- Task to complete: Quote every entry word for word.

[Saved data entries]
============

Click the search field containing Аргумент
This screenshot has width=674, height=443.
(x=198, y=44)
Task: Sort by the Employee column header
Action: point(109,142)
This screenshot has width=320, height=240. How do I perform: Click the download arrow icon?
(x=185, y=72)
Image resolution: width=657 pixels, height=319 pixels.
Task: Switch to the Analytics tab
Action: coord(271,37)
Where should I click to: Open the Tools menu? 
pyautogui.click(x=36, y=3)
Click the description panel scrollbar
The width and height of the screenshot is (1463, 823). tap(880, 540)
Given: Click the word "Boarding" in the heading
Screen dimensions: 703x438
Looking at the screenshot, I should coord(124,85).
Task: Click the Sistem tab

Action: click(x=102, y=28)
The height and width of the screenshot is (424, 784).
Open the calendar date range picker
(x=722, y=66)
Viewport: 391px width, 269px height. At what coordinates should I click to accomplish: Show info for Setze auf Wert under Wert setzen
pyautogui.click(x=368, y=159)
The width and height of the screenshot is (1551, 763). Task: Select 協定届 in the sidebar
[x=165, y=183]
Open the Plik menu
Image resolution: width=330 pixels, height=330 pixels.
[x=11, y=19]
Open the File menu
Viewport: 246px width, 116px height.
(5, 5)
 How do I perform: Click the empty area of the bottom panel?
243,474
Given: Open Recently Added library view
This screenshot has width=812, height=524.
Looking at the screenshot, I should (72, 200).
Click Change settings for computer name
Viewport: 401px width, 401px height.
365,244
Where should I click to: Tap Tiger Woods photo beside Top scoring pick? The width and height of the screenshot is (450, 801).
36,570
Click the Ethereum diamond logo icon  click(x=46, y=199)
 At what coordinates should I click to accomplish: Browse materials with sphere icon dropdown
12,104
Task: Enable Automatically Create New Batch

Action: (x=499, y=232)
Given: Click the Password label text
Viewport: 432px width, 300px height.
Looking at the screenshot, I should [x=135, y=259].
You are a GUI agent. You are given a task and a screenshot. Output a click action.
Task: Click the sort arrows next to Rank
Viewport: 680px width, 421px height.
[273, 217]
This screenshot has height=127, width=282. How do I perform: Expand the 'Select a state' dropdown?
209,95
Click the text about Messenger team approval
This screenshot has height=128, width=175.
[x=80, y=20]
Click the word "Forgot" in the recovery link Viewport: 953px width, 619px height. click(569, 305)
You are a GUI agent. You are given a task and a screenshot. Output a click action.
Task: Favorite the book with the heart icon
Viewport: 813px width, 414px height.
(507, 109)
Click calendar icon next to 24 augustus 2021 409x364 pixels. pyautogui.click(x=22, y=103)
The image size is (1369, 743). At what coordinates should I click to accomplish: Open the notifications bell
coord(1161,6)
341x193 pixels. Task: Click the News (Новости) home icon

============

- Output of the exercise:
Click the search field containing Аргумент
This screenshot has width=674, height=443.
(x=198, y=44)
Task: Sort by the Employee column header
Action: point(109,142)
This screenshot has width=320, height=240. How do I perform: Click the download arrow icon?
(x=185, y=72)
Image resolution: width=657 pixels, height=319 pixels.
Task: Switch to the Analytics tab
Action: coord(271,37)
Where should I click to: Open the Tools menu? 
pyautogui.click(x=36, y=3)
Click the description panel scrollbar
The width and height of the screenshot is (1463, 823). tap(880, 540)
Given: Click the word "Boarding" in the heading
Screen dimensions: 703x438
Looking at the screenshot, I should coord(124,85).
Task: Click the Sistem tab

Action: click(x=102, y=28)
The height and width of the screenshot is (424, 784).
Open the calendar date range picker
(x=722, y=66)
Viewport: 391px width, 269px height. At what coordinates should I click to accomplish: Show info for Setze auf Wert under Wert setzen
pyautogui.click(x=368, y=159)
The width and height of the screenshot is (1551, 763). Task: Select 協定届 in the sidebar
[x=165, y=183]
Open the Plik menu
Image resolution: width=330 pixels, height=330 pixels.
[x=11, y=19]
Open the File menu
Viewport: 246px width, 116px height.
(5, 5)
 How do I perform: Click the empty area of the bottom panel?
243,474
Given: Open Recently Added library view
This screenshot has width=812, height=524.
Looking at the screenshot, I should (72, 200).
Click Change settings for computer name
Viewport: 401px width, 401px height.
365,244
Where should I click to: Tap Tiger Woods photo beside Top scoring pick? The width and height of the screenshot is (450, 801).
36,570
Click the Ethereum diamond logo icon  click(x=46, y=199)
 At what coordinates should I click to accomplish: Browse materials with sphere icon dropdown
12,104
Task: Enable Automatically Create New Batch

Action: (x=499, y=232)
Given: Click the Password label text
Viewport: 432px width, 300px height.
Looking at the screenshot, I should [x=135, y=259].
You are a GUI agent. You are given a task and a screenshot. Output a click action.
Task: Click the sort arrows next to Rank
Viewport: 680px width, 421px height.
[273, 217]
This screenshot has height=127, width=282. How do I perform: Expand the 'Select a state' dropdown?
209,95
Click the text about Messenger team approval
This screenshot has height=128, width=175.
[x=80, y=20]
Click the word "Forgot" in the recovery link Viewport: 953px width, 619px height. click(569, 305)
You are a GUI agent. You are given a task and a screenshot. Output a click action.
Task: Favorite the book with the heart icon
Viewport: 813px width, 414px height.
(507, 109)
Click calendar icon next to 24 augustus 2021 409x364 pixels. pyautogui.click(x=22, y=103)
The image size is (1369, 743). At what coordinates should I click to accomplish: Open the notifications bell
coord(1161,6)
341x193 pixels. Task: Click the News (Новости) home icon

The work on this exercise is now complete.